Carolyn's Present Circumstances
[43] Carolyn and Harmon invested in a variety of businesses in New Zealand from 2001 to 2014. Their original business (IT Telenet) was sold for approximately $1.3 million in 2014, from which they received $480,000. Their other businesses were heavily damaged in the Christchurch earthquake of 2009 and failed. A number of the entities were placed into liquidation in 2013--2015, and there has been litigation in New Zealand relating to those entities. According to Carolyn, she is in desperate need of money.
[44] Carolyn's business visa in New Zealand expired 18 months ago and she was required to return to Canada, where she now lives with her daughter Carla. Harmon remains in New Zealand.
Carolyn's Attempt to Sell the Balance of Her Shares
[45] Between 2004 and 2006, Carolyn had several discussions with her family about dividends and a possible buyout of her shares. At one point, Bryan proposed a purchase of her remaining shares for $15 million. Carolyn proposed a purchase price of $52.1 million. 6 No agreement was reached during that period and the issue remained dormant until 2014. [page521]
[46] In January 2014, Mr. DeVries wrote to Dare Foods' counsel and indicated that Carolyn would be selling her shares. He offered a purchase price of $55 million and threatened litigation if the shares were not purchased at that price. The offer was rejected.
[47] In April 2014, Carl died.
[48] In July 2014, Carolyn sent a notice of sale under the second shareholders agreement, again offering to sell her remaining Serad shares to Bryan and Graham for $55 million. There is no evidence explaining why this purchase price was selected (apart from Carolyn's testimony that the number came from Mr. DeVries), the basis on which it was calculated, or whether it represented fair market value of her shares as contemplated by the second shareholders agreement.
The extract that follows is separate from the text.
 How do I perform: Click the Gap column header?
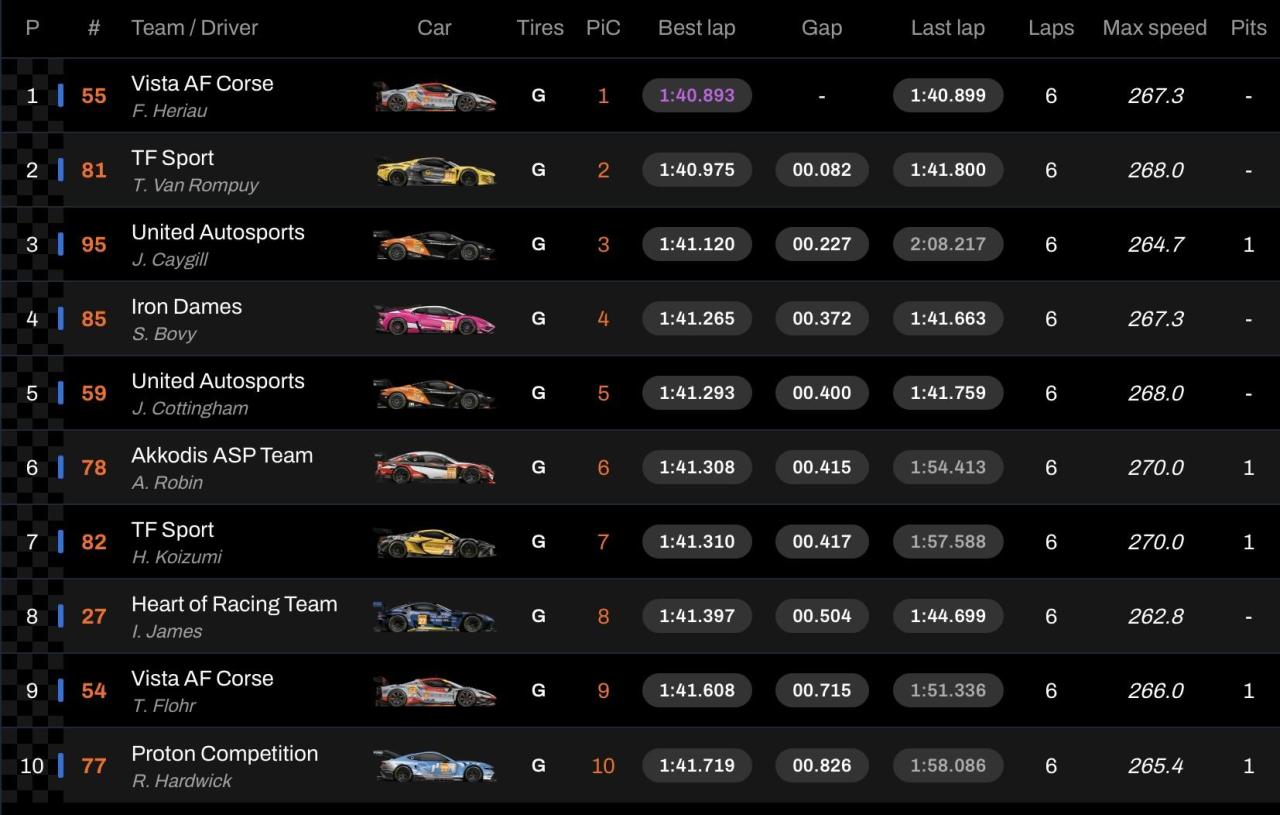pyautogui.click(x=821, y=28)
I note that the valuation of Dare Foods in 2010, when Saputo sold its 21 per cent interest in Dare Holdings (which is equivalent to Carolyn's indirect interest through Serad), was approximately $28 million.
[49] Bryan and Graham rejected the offer. They testified that they were not interested in buying her shares -- they did not have the money and did not want to burden the business or their children with debt to fund a buyout of Carolyn's shares.
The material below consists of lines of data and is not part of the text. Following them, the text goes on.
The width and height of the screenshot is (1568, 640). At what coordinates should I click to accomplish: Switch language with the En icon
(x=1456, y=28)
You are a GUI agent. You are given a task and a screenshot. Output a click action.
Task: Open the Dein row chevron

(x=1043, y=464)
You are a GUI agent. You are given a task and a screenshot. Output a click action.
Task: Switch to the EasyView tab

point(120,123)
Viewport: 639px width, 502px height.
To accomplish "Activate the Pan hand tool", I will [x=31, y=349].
[50] Carolyn engaged a financial advisor, Taurus Group Limited ("Taurus") in New Zealand, to market her shares. Taurus requested information from Serad and Dare Holdings to send to prospective purchasers. Mr. Farrell provided detailed financial information and met with Taurus to explain the information. Mr. Farrell also met with Carolyn and an investment banker to discuss her idea of an IPO for Dare Foods. Mr. Farrell did not think that Dare Foods was a suitable candidate for an IPO due to its limited growth potential, and the idea did not progress any further.
[51] Taurus prepared an overview of the Dare Foods business for prospective purchasers of Carolyn's shares. The material noted that any prospective purchaser would have to become a party to the Serad shareholder agreements. At least four parties (Campbell's Soups, United Biscuits, National Bank of Canada and Biscuits Leclerc -- "Leclerc") executed confidentiality agreements allowing them to access Dare Foods' financial statements. The only party that expressed an interest was Leclerc. Mr. Farrell testified that he met with Denis Leclerc, who was not interested in the transaction if Leclerc had to be bound by the existing shareholder agreements. According to Mr. Farrell, Leclerc was really interested in buying all of Dare Foods (but Bryan and Graham were not interested in selling). [page522]
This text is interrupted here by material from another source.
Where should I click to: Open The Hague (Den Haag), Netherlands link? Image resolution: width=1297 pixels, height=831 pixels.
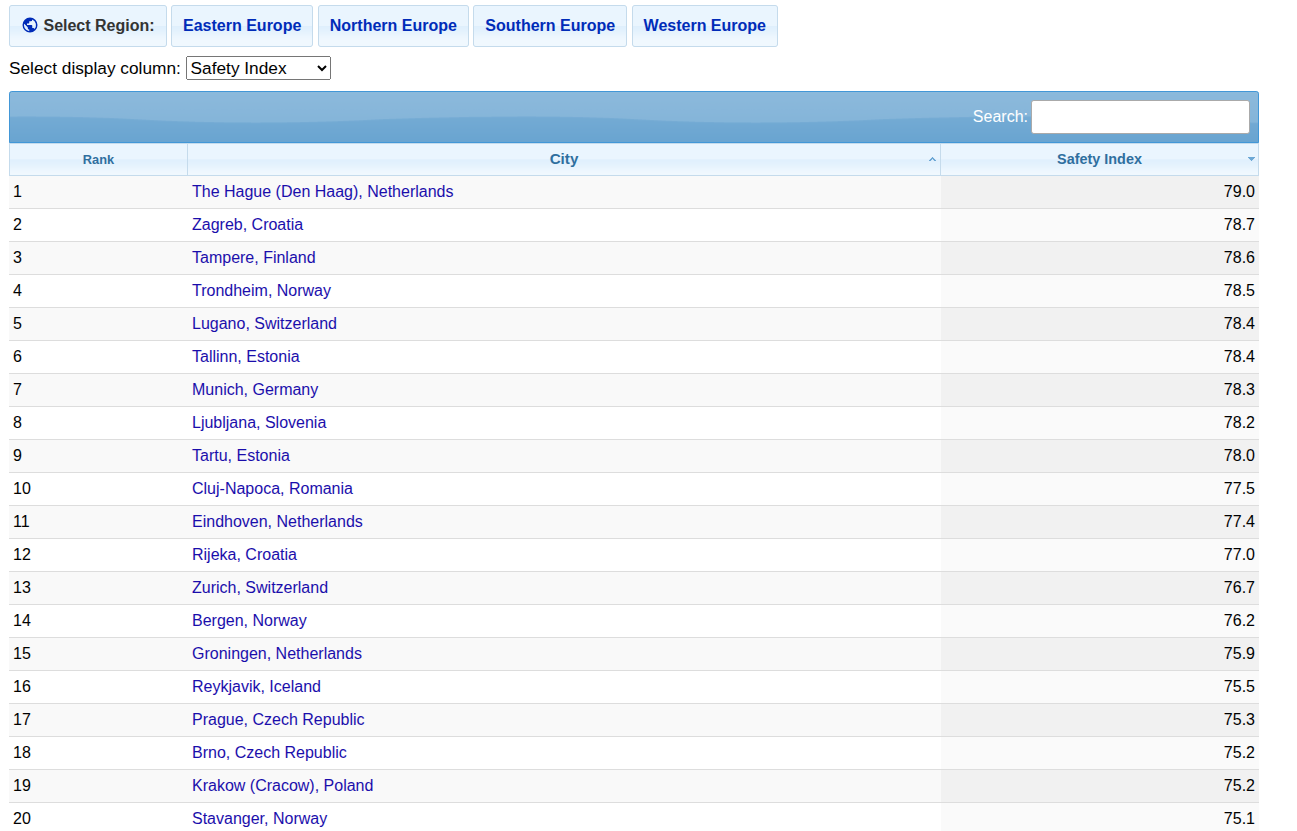pyautogui.click(x=322, y=192)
[52] In November 2014, Mr. DeVries threatened litigation if Bryan and Graham did not purchase Carolyn's shares for $55 million. He alleged that Carolyn had been treated oppressively. Serad asked for particulars of the oppressive conduct. No reply was provided.
[53] This claim was commenced in June 2015.
Positions of the Parties
[54] Carolyn's position is that the defendants' conduct has been unfairly prejudicial to or unfairly disregards her interests as a shareholder of Serad in two respects. The first is the defendants' refusal to purchase her shares of Serad. She submits that this refusal, combined with the lack of a third-party market for her shares and the irreconcilable differences between her and the other Dare family members, has the effect of holding her shares hostage and preventing her from realizing on her valuable asset at a time when she needs money.
[55] The second is the alleged inequity of Serad's dividend policy. Carolyn submits that she has no input into the Serad dividend policy, which is controlled by her brothers. She argues that while the loan back of funds to Dare Holdings may be a good business strategy, it suits her brothers' interests but not hers, given that they have other sources of income from the business (salary and dividends on their 20 per cent shareholding of Dare Holdings). Carolyn's position is that the appropriate remedy is a court-ordered buyout of her shares of Serad.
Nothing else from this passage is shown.